Create the .local File
With any existing plugin file you want to make changes to, you must first create a new empty file with the same name and append the .local extension to the file:
<filename>.cfg.local
You can then add your changes to the plugin in the .local file. Only include the delta, or items you want to change from the original plugin file, along with the section name that it belongs to. For example, if you want the plugin to read from a different log file, you can specify the location for the log file like this:
[config]
location=/path/to/file
Changes in your .local file takes precedence over any settings defined in the original plugin file. The .local file will not be overwritten by system updates. You can change anything within a plugin file except the header or the plugin ID, enable, type, and source parameters.
If you want to modify an existing rule, either the regexp parameter or any of the event field mappings, you must use the same rule ID. For example, if you want to modify the [ssh - Failed password] rule in the SSH plugin , you must include the [ssh - Failed password] section in your .local file and specify your changes underneath.
Important: LevelBlue recommends that you keep any plugin file that you customized or developed until you can verify that LevelBlue has included your requested revision in one of its biweekly updates.
Typical customization include but is not limited to
After enabling a plugin, the USM Appliance Sensor processes the plugin's log data and sends events it collects to the USM Appliance Server, where they are stored in the SIEM database. You can then view the events in the USM Appliance web UI by selecting the Analysis > Security Events (SIEM) option.
After using the plugin for a while, you may find a number of events that you don't find useful to display or track, and just create noise and take up space in the SIEM database. Rather than creating USM Appliance policies to filter out these events, which incurs some processing overhead, you can include the exclude_sids parameter in a .local copy of the plugin's configuration file to achieve the same result.
To exclude collection of specific event type IDs from a plugin
- Connect to USM Appliance through SSH.
- On the LevelBlue Setup menu select Jailbreak System.
- If the file does not already exist, create the file /etc/ossim/agent/plugins/<plugin_name>.cfg.local.
-
In the <plugin_name>.cfg.local file, add the exclude_sids parameter in the [CONFIG] section and specify one or more event type IDs (separated by commas) that you don't want the sensor to process.
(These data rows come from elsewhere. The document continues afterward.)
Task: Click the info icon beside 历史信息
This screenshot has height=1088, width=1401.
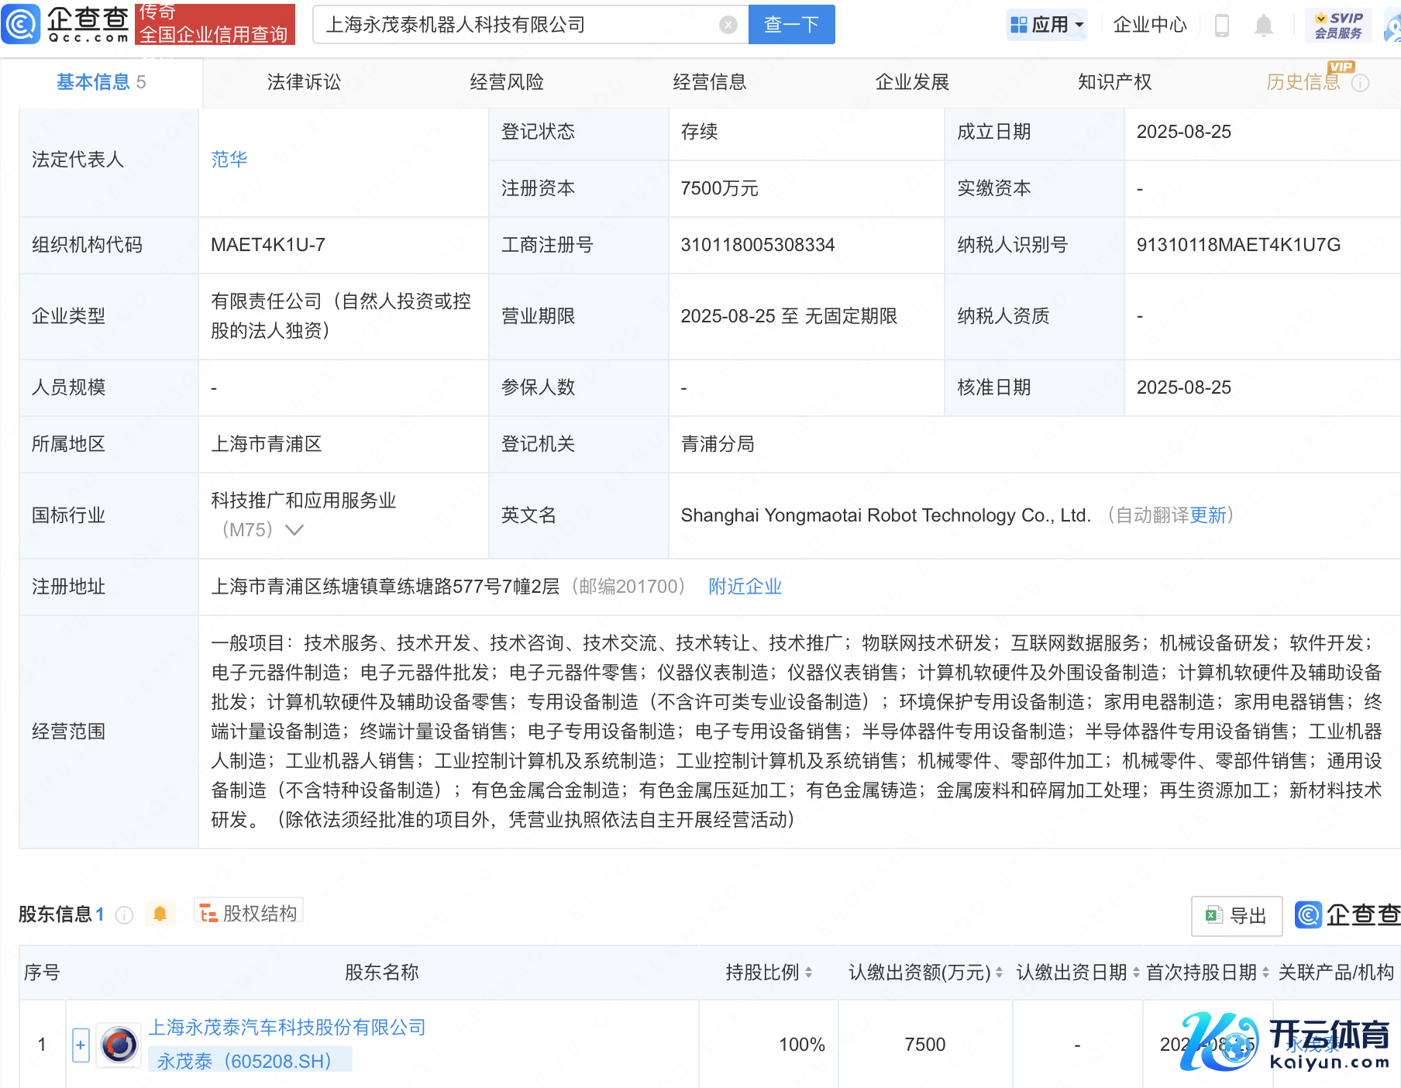Action: (x=1360, y=83)
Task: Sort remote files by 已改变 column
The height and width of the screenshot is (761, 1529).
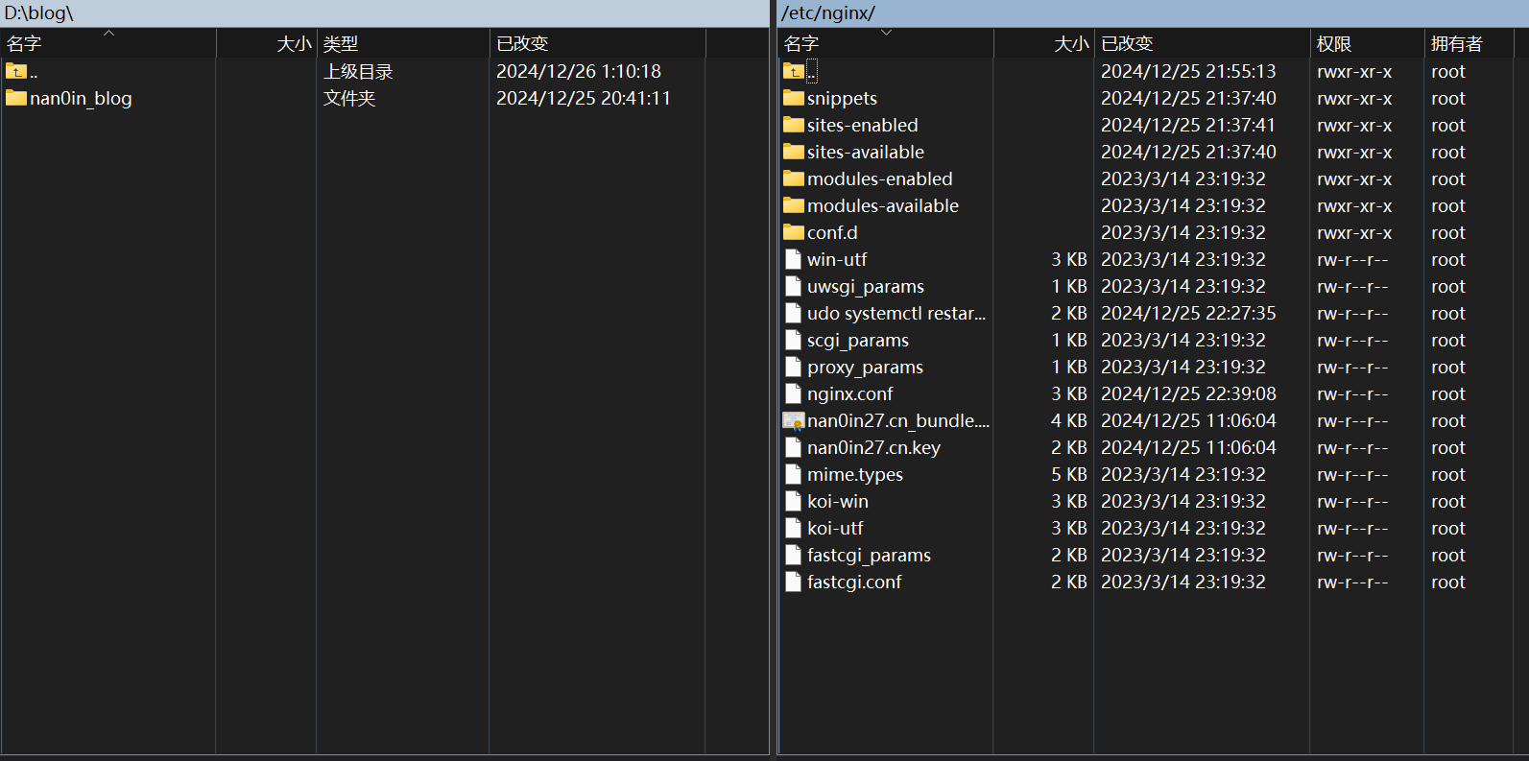Action: (1127, 43)
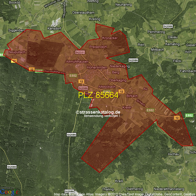Image resolution: width=196 pixels, height=196 pixels.
Task: Click the St2086 shield above Kraiß road
Action: (71, 134)
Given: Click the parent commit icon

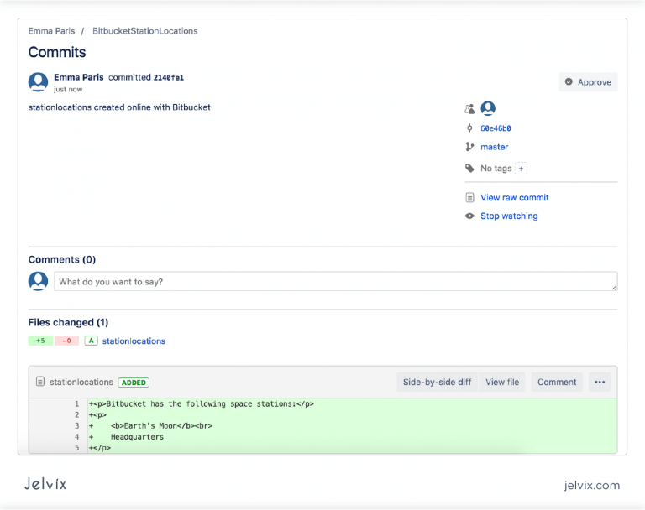Looking at the screenshot, I should (469, 128).
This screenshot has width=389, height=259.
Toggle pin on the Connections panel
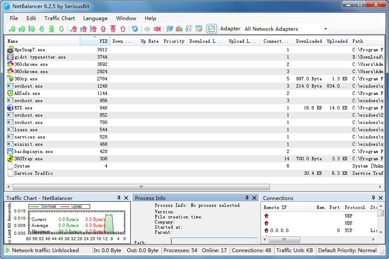(373, 198)
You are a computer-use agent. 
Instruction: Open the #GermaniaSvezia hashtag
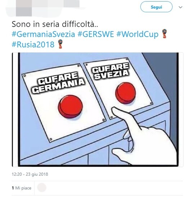43,34
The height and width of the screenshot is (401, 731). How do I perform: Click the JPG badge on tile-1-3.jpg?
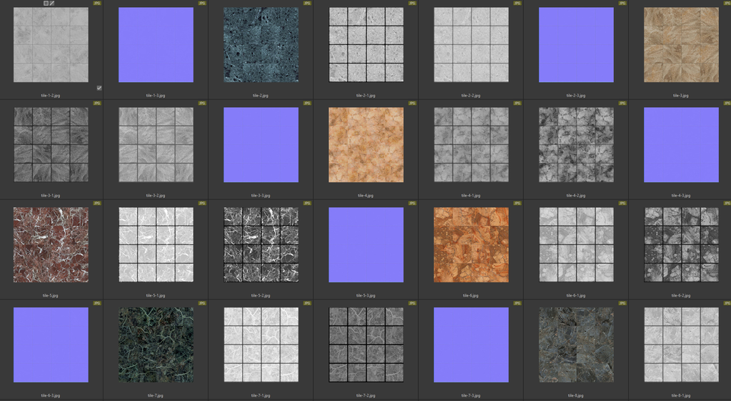click(202, 4)
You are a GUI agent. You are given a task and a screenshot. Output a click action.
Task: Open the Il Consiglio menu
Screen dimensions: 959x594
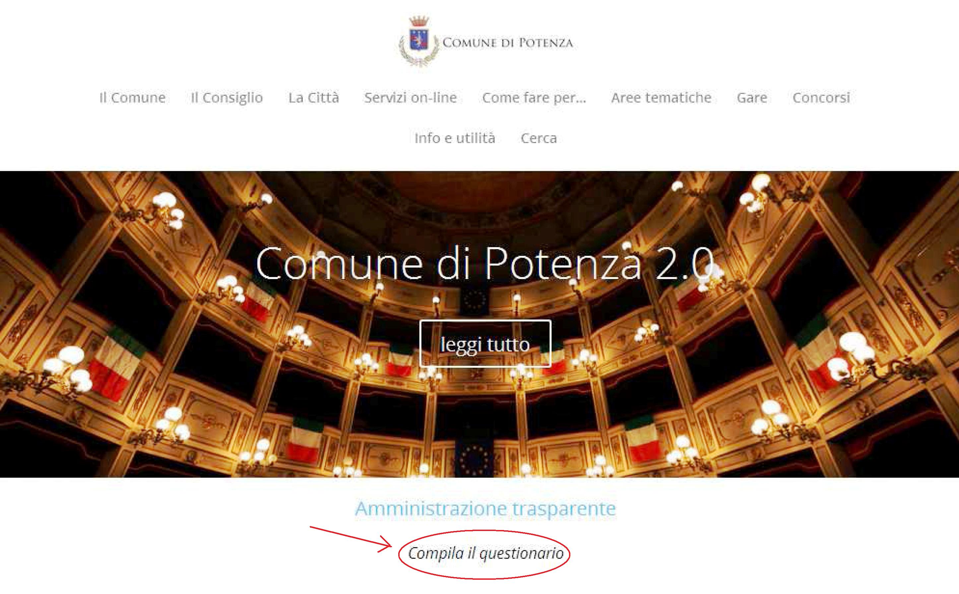click(x=227, y=98)
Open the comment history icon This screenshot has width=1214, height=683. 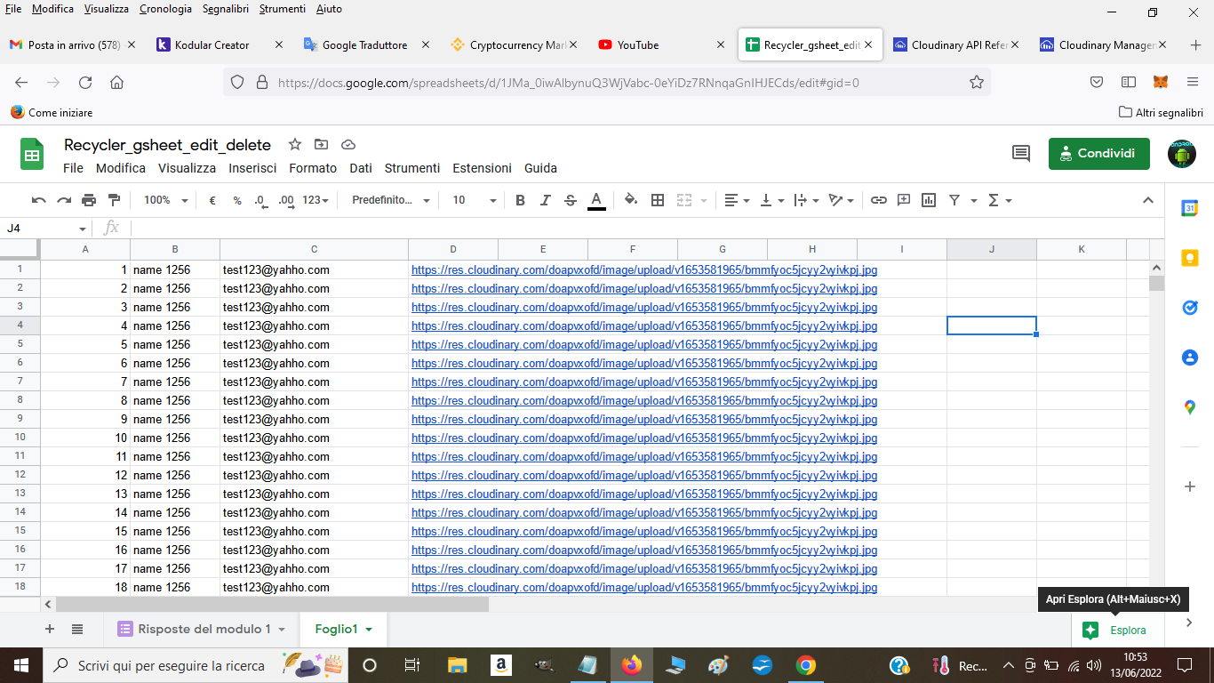(1021, 153)
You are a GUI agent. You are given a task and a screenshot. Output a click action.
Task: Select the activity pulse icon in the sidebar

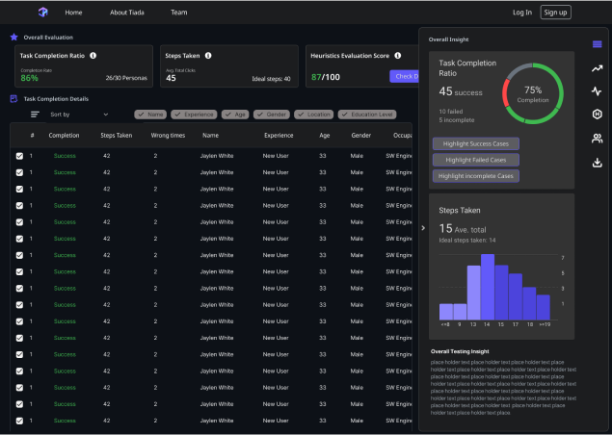pyautogui.click(x=597, y=91)
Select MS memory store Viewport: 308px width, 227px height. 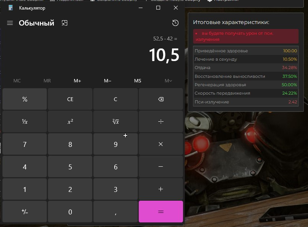pyautogui.click(x=138, y=80)
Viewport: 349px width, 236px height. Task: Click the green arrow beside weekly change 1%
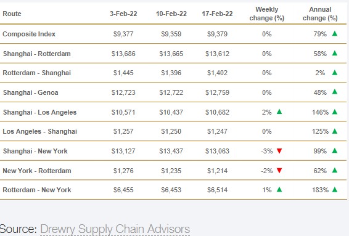[x=279, y=190]
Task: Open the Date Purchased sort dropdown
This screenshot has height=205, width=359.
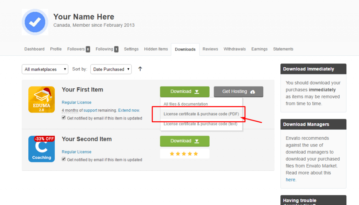Action: (x=111, y=69)
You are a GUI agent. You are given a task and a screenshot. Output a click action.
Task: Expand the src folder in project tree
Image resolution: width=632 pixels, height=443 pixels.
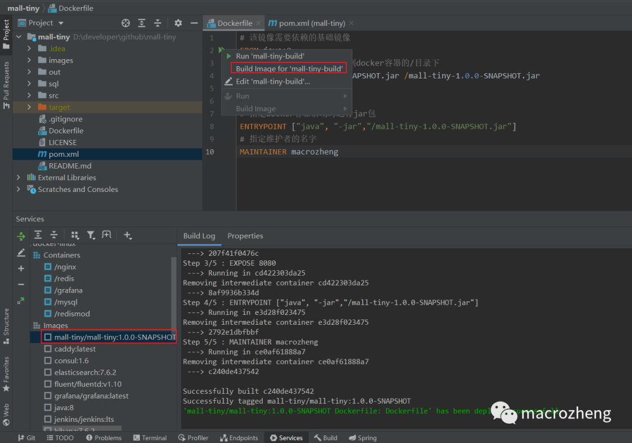(x=29, y=95)
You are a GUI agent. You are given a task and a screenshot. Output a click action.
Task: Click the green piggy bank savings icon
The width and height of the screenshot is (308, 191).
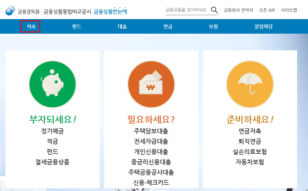click(x=52, y=84)
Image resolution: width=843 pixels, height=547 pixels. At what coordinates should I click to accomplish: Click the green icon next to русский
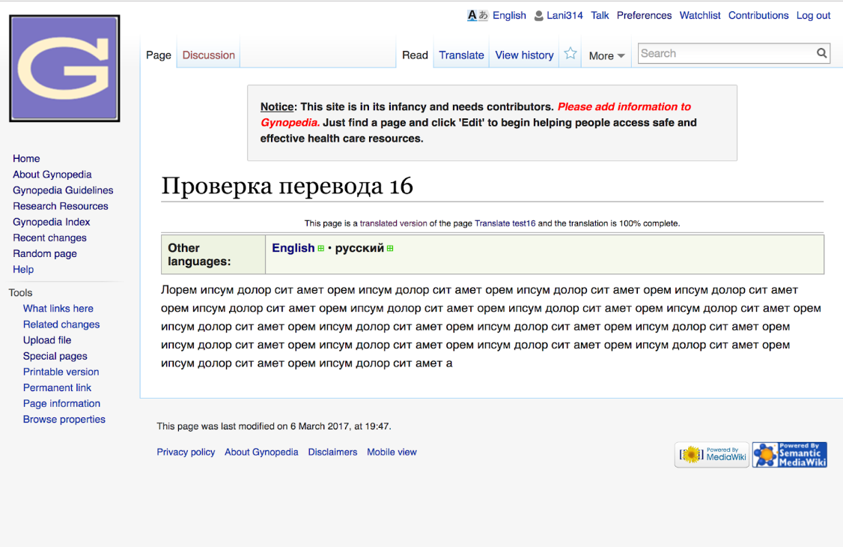point(390,249)
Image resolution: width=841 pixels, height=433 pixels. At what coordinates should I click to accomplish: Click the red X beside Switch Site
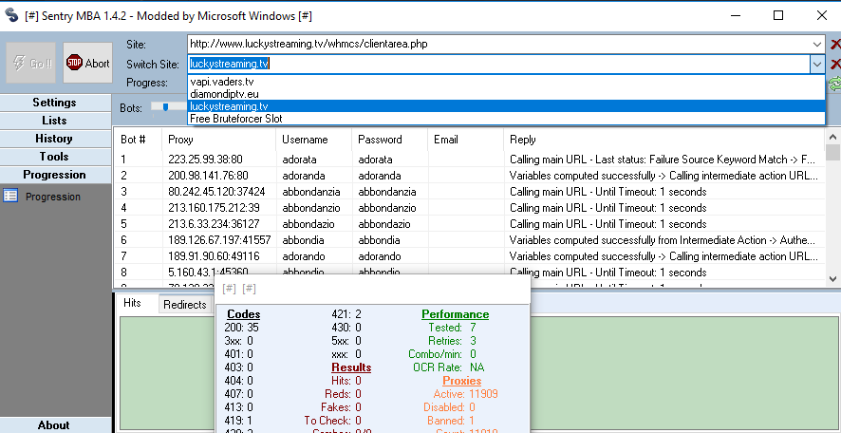tap(835, 64)

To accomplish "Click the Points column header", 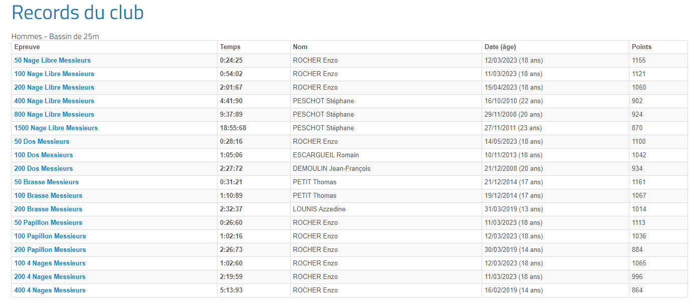I will coord(641,47).
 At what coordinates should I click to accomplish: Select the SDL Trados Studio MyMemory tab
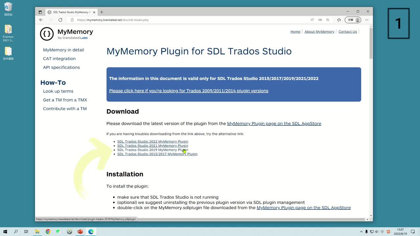71,12
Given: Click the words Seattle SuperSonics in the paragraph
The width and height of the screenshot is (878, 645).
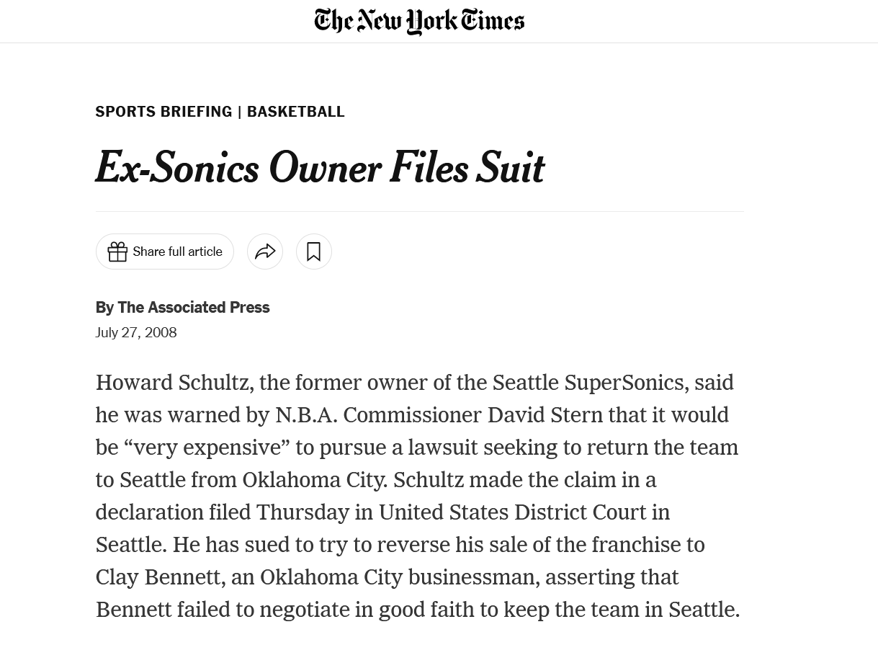Looking at the screenshot, I should coord(588,383).
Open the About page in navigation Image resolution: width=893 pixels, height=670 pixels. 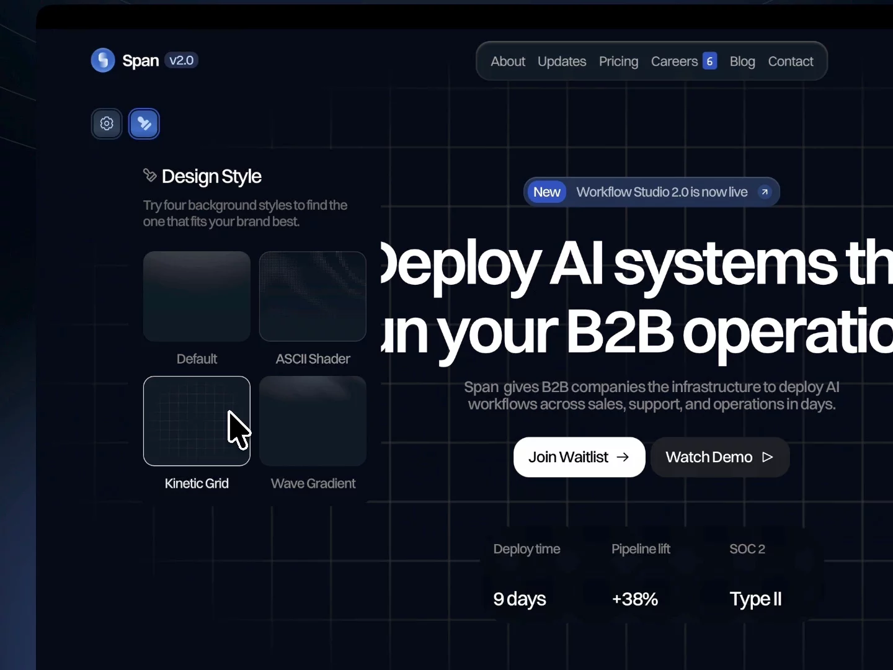coord(508,61)
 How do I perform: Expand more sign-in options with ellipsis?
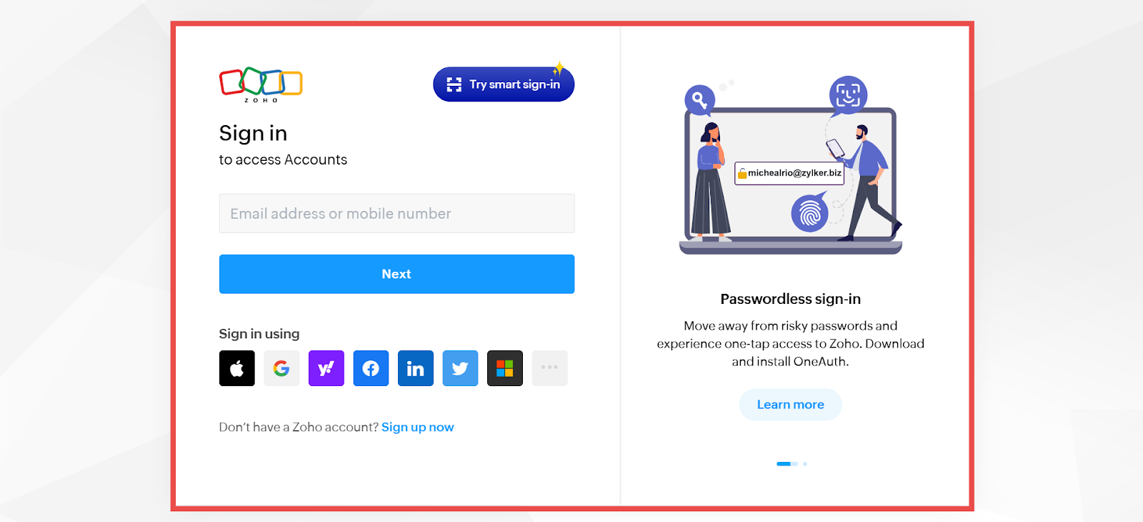(x=549, y=368)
For example:
[CONFIG]
exclude_sids=200,302,404,403
-
Save the file and restart ossim-agent:
/etc/init.d/ossim-agent restart
The SIDs you specify with the exclude_sids parameter are the Event Type IDs that USM Appliance assigns to each event that matches a specific rule in the plugin configuration file. The quickest way to locate the SID number of a specific event type is to go to the Analytics > Security Events (SIEM) page, and click on the row of a particular event you want to exclude. From the Event Detail display that is shown, you can locate the Event Type ID associated with the event. Use that value for the exclude_sids parameter in the plugin's configuration file.
Another way, in which you can view all the event type IDs associated with every plugin, is to go to the Configuration > Threat Intelligence page and select the Data Source tab. From there, each row of the display lists information about a plugin, and you can double-click on a specific row to view all the associated event type IDs for the selected plugin.
If you have a plugin that processes logs from an asset located in a different timezone than your sensor, sometimes due to the source device using an incorrect timezone or a timezone that cannot be changed, you can modify the timezone in the plugin file instead. The following task shows how to do this using the SSH plugin as an example.
To change the timezone used by a plugin
- Connect to USM Appliance through SSH.
- On the LevelBlue Setup menu select Jailbreak System.
-
Check the default timezone that ossim-agent uses.
~# grep tzone /etc/ossim/agent/config.cfg
tzone=Europe/Dublin
This should match the timezone of where your USM Appliance Sensor resides.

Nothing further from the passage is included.